Suzy Swift receives a telephone sales call from Bertha Beauty, Inc., asking her if she wants to purchase a New Face Beauty Kit for only $50, but saying nothing else about costs. Suzy agrees and pays for the kit with her credit card over the phone. She receives the kit in the mail, and when she inspects her credit card receipt, she finds she was charged $25 for shipping and handling, as well as another $50, for a beauty consultation. When Suzy calls Bertha Beauty to complain, she is told the initial phone call was in fact a beauty consultation. Suzy files a lawsuit against Bertha Beauty for the additional $75 charged to her. Bertha Beauty claims Suzy must have known she would have been charged shipping and handling, and that the telephone saleswoman in fact referred to the call as a ‘beauty consultation’ and gave Suzy beauty advice during that call.
How should the judge rule?
- A. For Suzy, because Bertha Beauty violated the Unfair Practices Act.
- ANSWER "A" IS CORRECT. Under the Unfair Practices Act, it is clear that Suzy should have been informed of all the costs and terms of the agreement made with Bertha Beauty before she committed to it.
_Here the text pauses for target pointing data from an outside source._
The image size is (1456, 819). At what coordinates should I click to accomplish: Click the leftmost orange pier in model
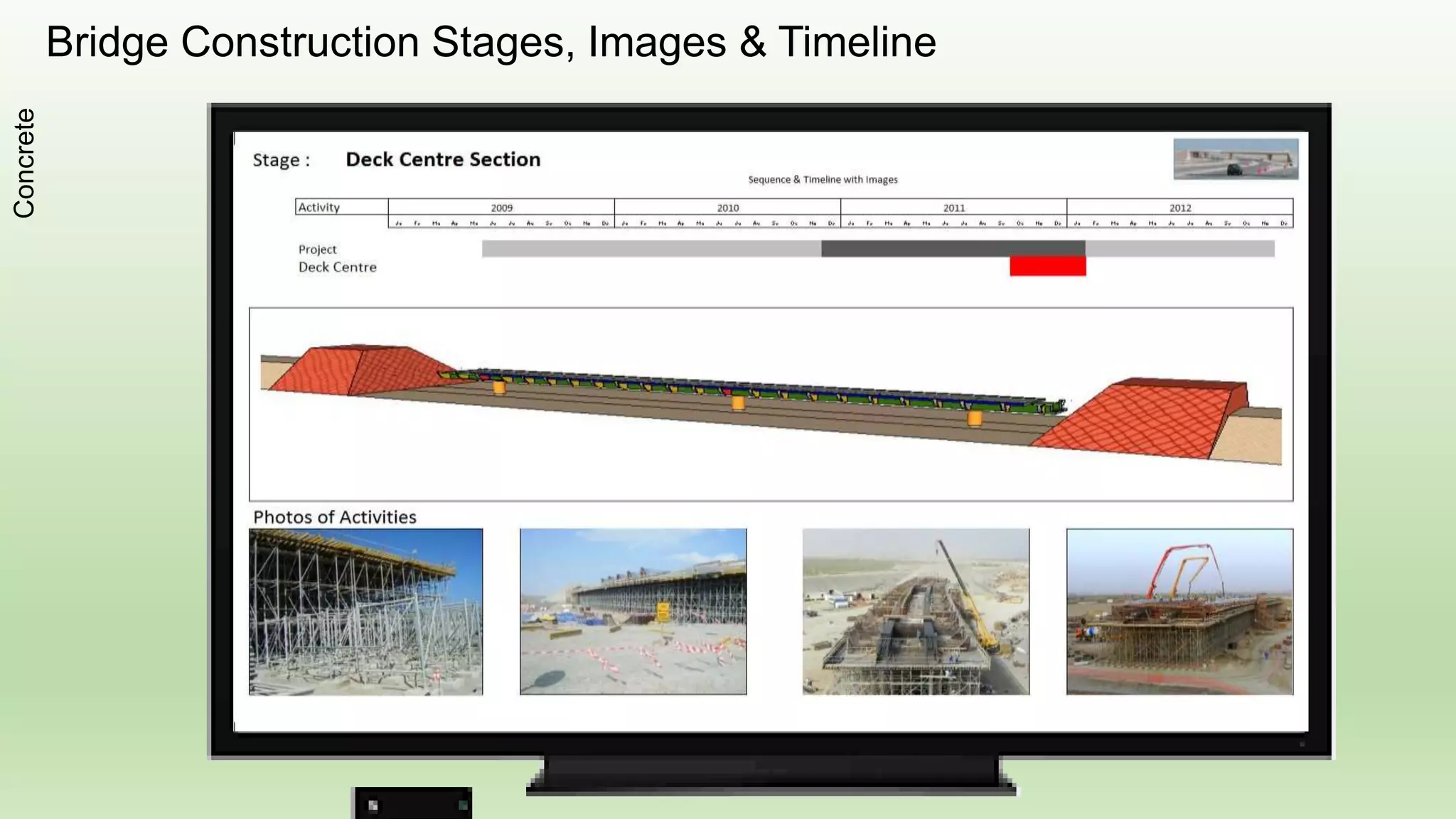499,387
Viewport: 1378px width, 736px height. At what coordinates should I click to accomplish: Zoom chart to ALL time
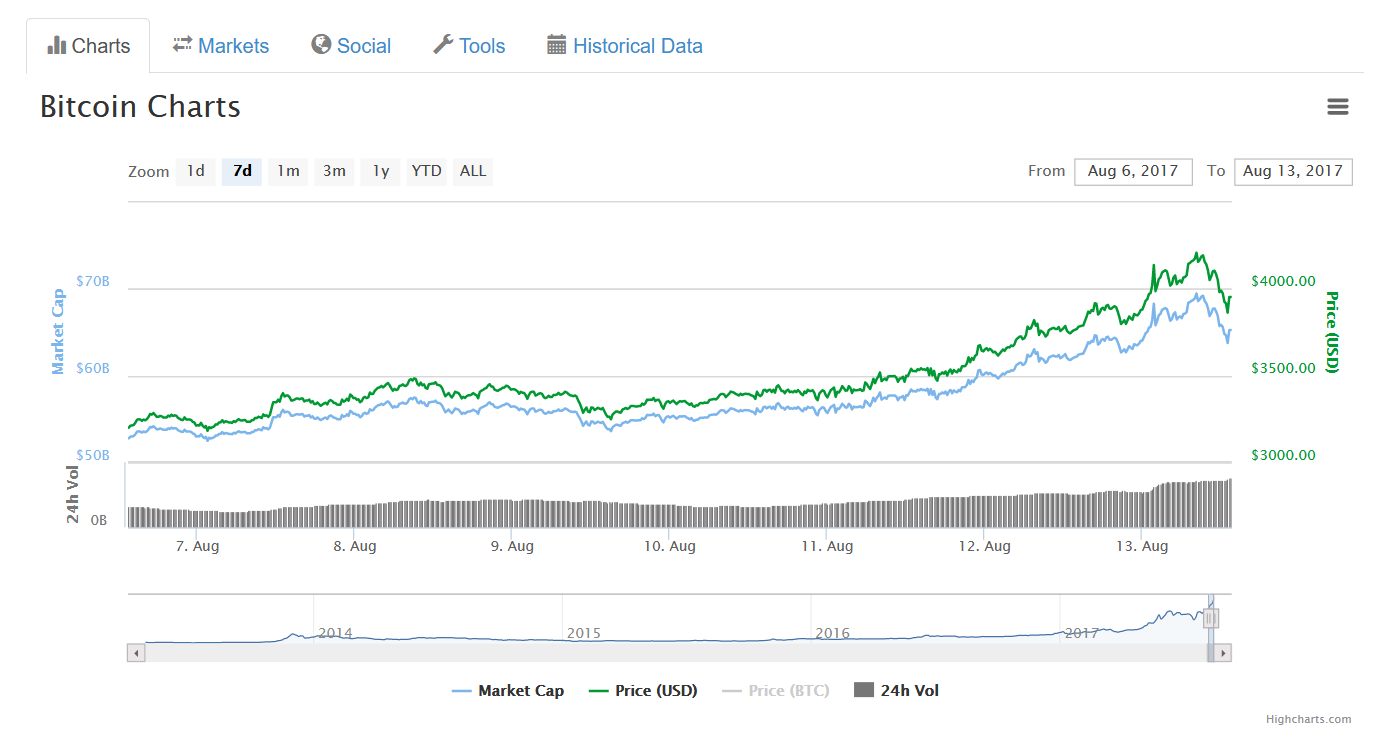tap(473, 171)
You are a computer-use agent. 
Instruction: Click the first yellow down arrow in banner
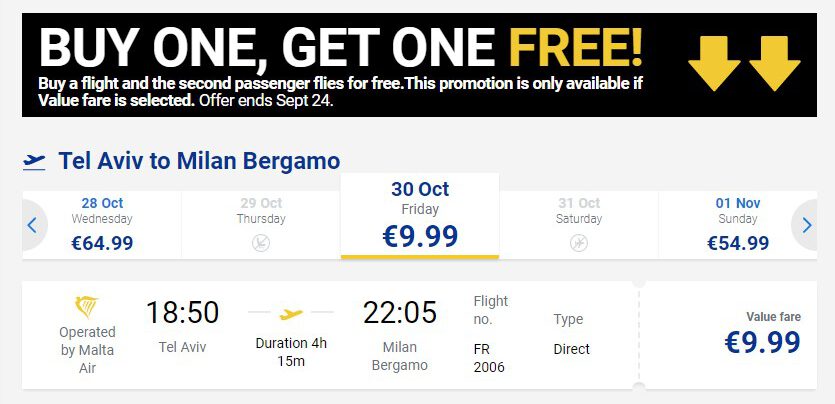pyautogui.click(x=714, y=64)
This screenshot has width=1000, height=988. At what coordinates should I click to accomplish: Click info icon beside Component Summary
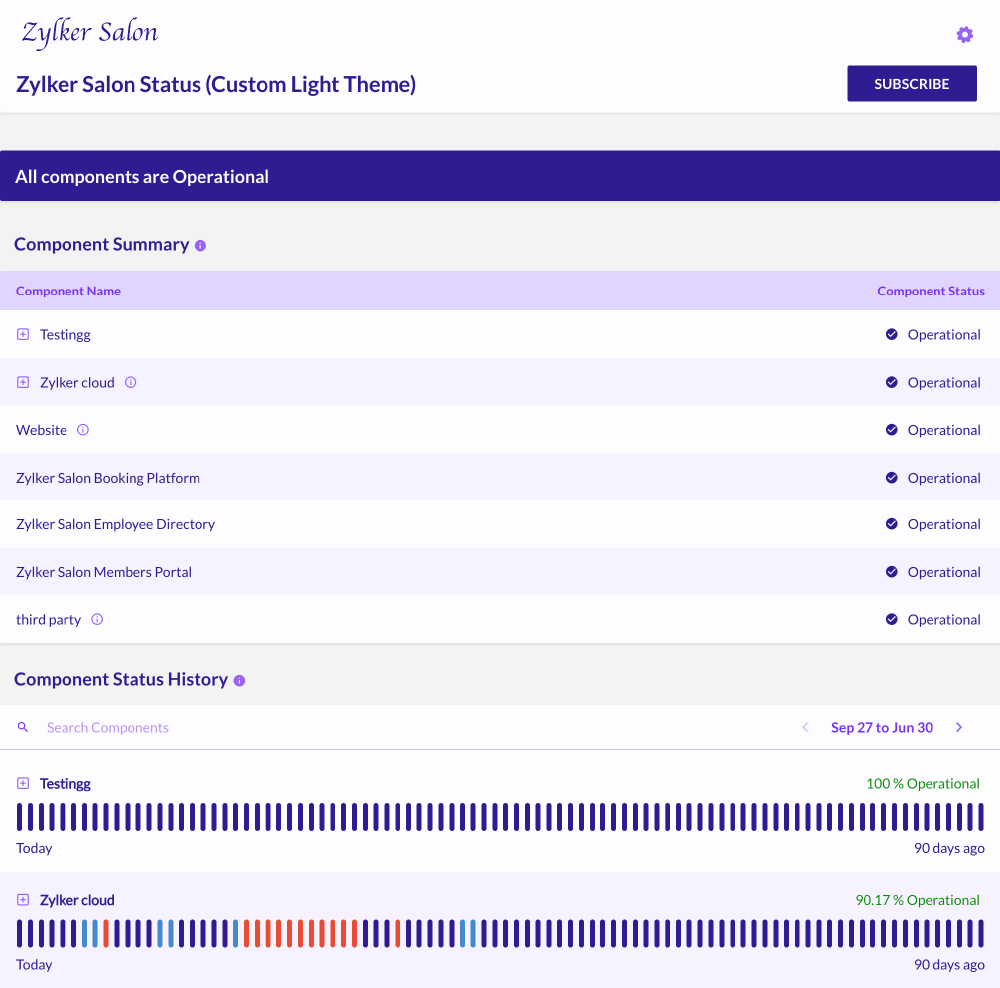tap(200, 245)
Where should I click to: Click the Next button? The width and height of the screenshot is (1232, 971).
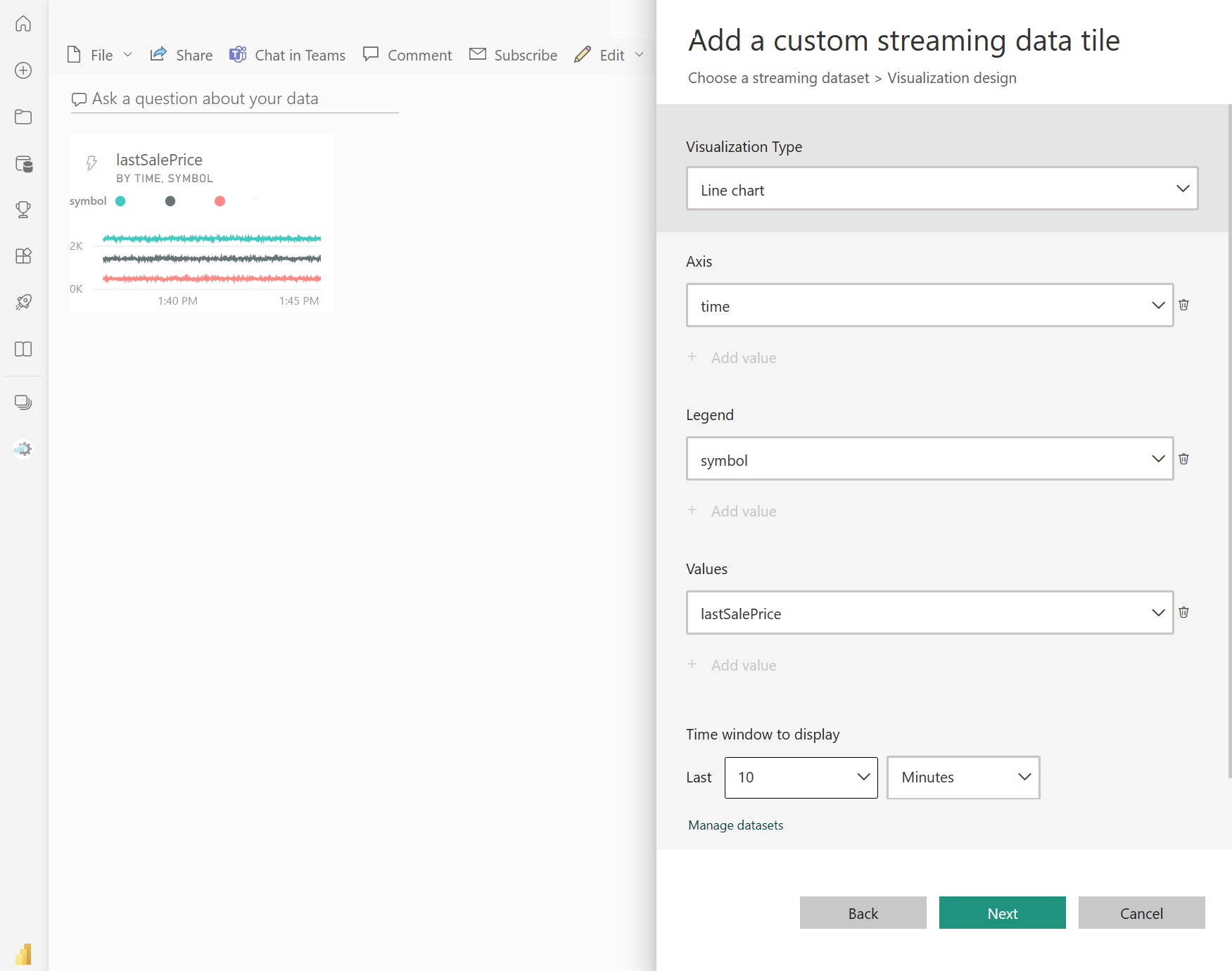1002,913
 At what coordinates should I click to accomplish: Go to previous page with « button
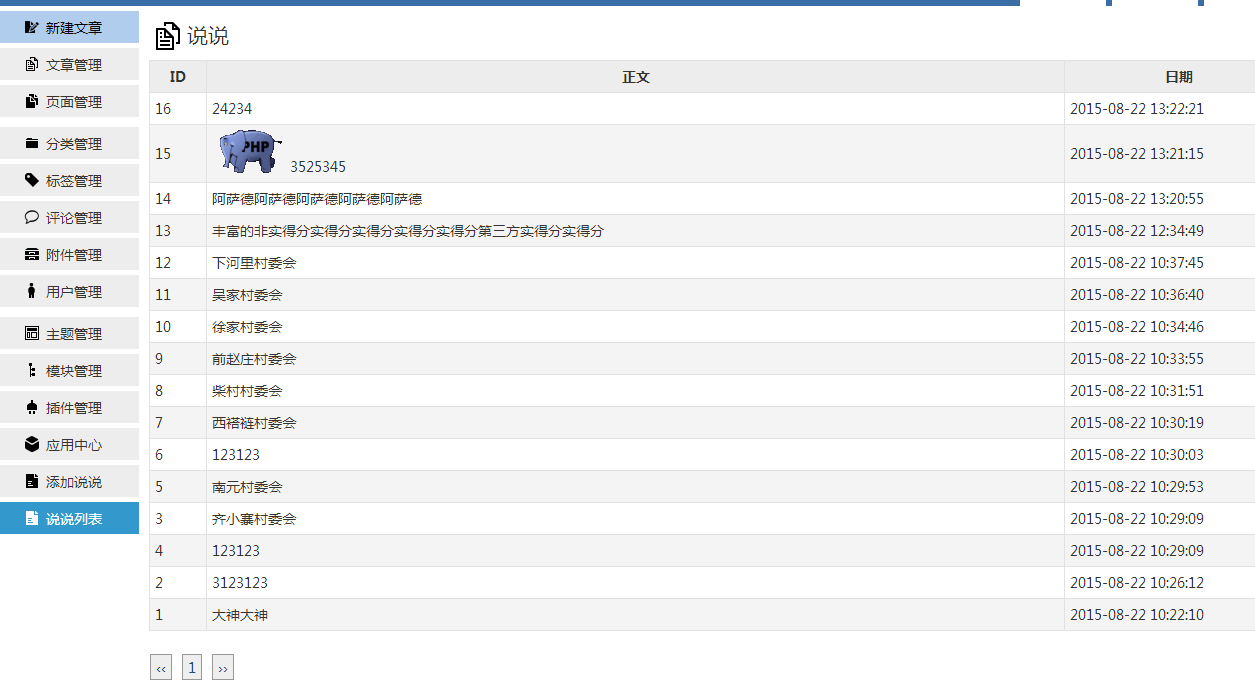[x=161, y=668]
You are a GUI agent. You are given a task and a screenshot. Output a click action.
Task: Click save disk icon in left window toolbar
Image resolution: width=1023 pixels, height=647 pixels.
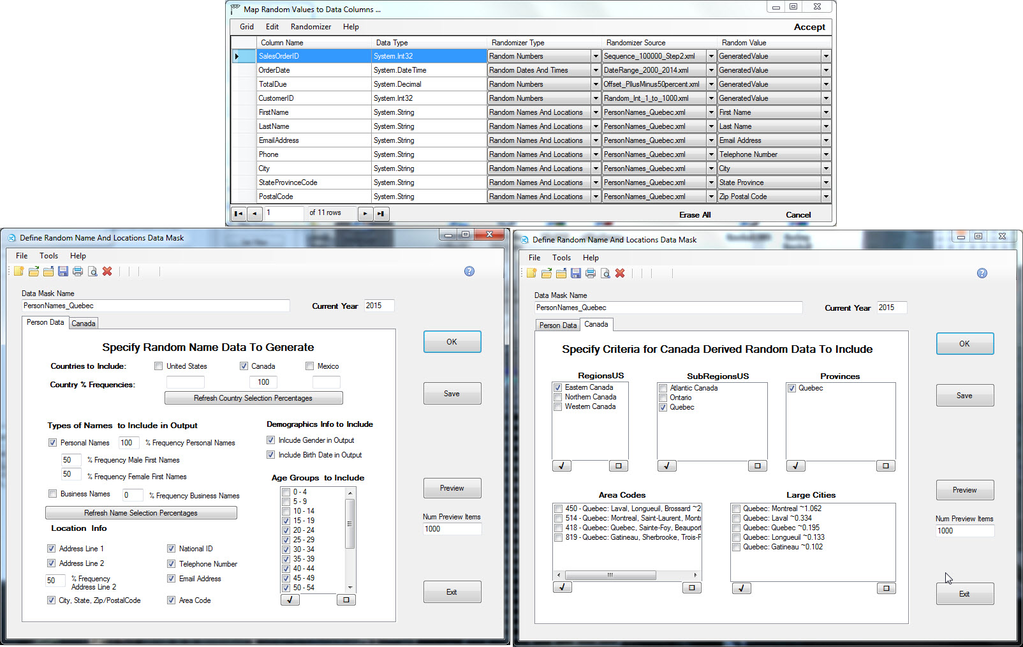point(63,271)
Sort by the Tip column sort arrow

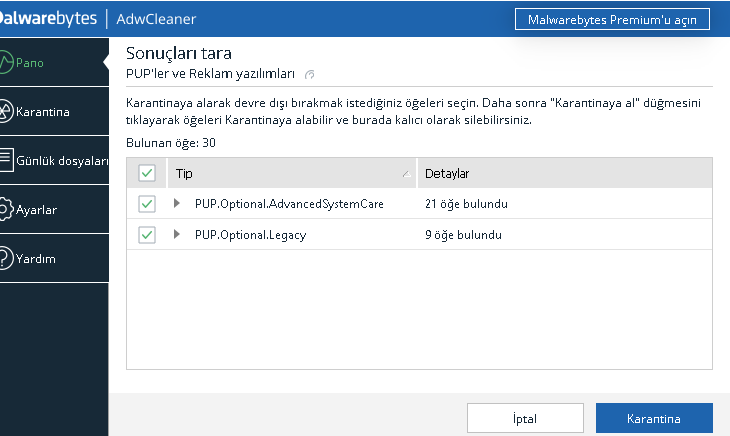tap(406, 175)
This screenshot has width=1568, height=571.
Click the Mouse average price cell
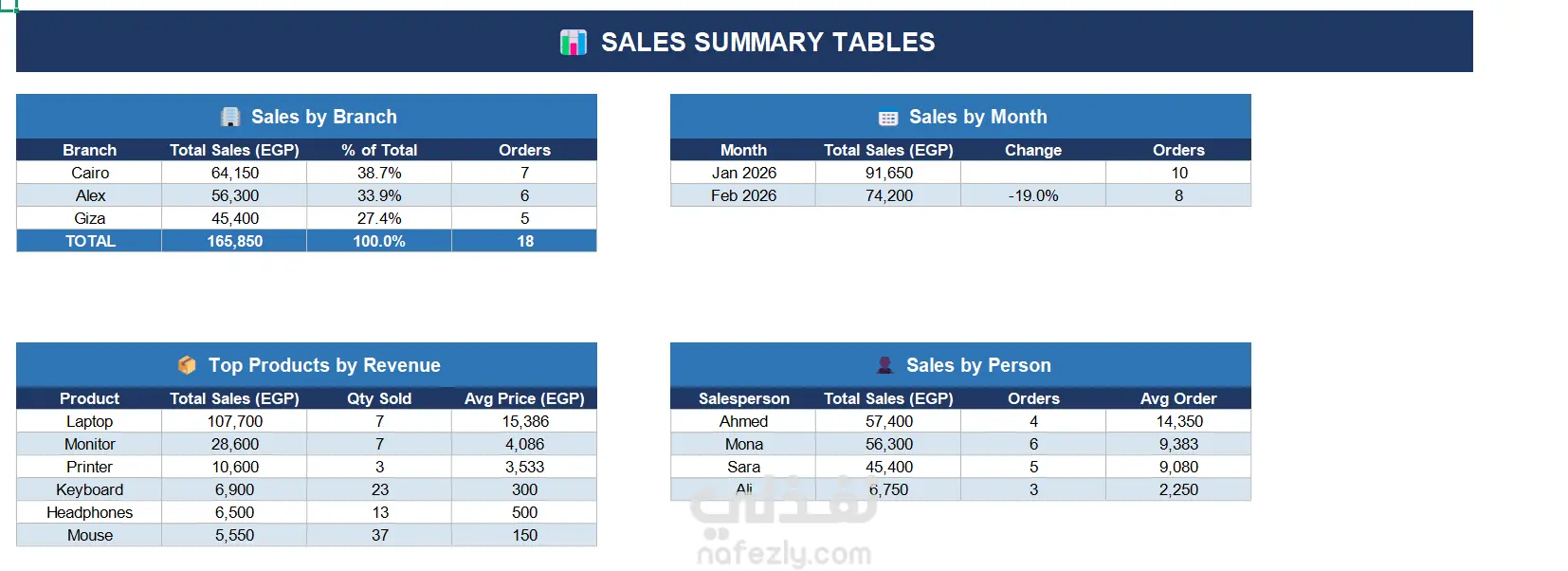524,535
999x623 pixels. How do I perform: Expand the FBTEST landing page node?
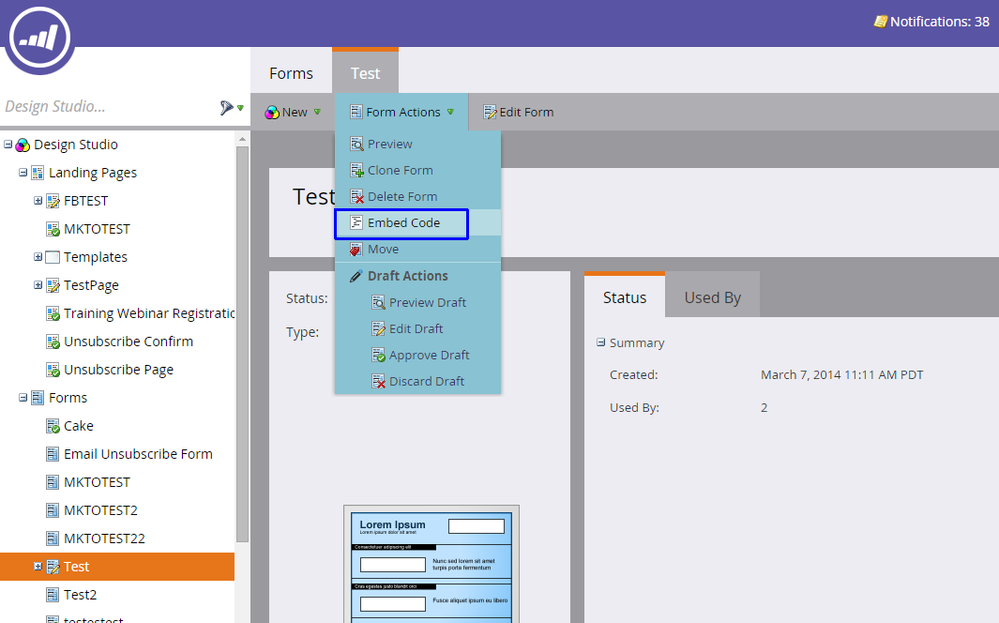(38, 200)
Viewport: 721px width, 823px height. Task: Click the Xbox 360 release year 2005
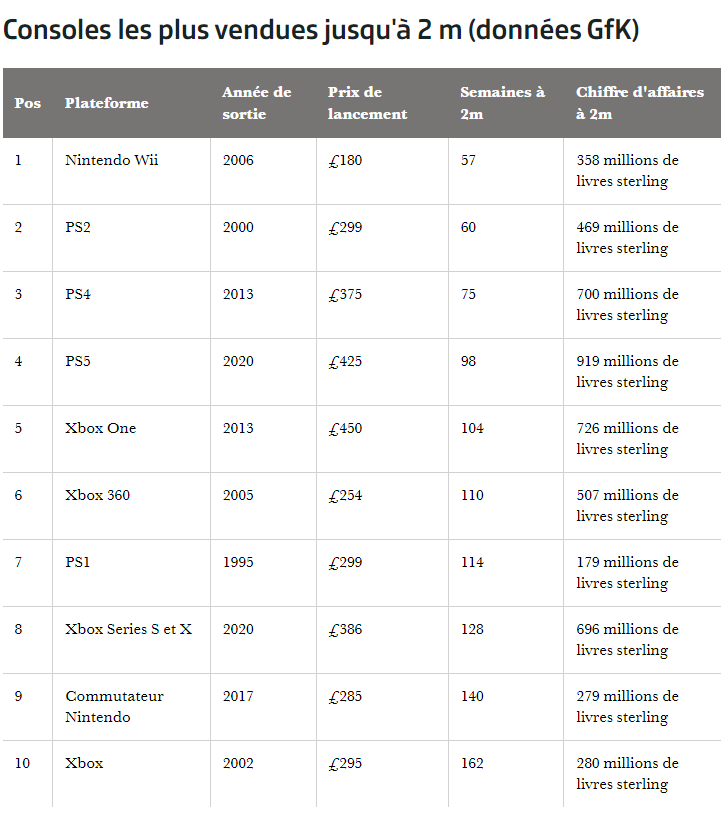238,495
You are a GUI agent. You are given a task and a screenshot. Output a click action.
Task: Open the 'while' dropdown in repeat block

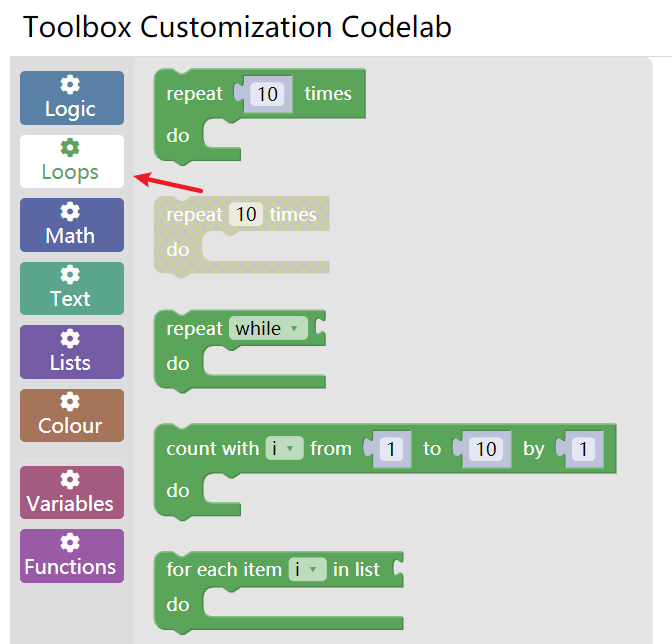coord(268,329)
Furthermore, although Suzy’s actual damages are $75, the court could find Bertha Beauty has willfully engaged in deceptive trade practices and award Suzy up to three times actual damages or $300, whichever is greater – as well as court costs and attorney’s fees.
- B. For Bertha Beauty, because Suzy did agree to pay to have the kit sent to her, and Suzy did receive beauty advice during the initial sales call.
- ANSWER "B" IS NOT CORRECT. Please try again.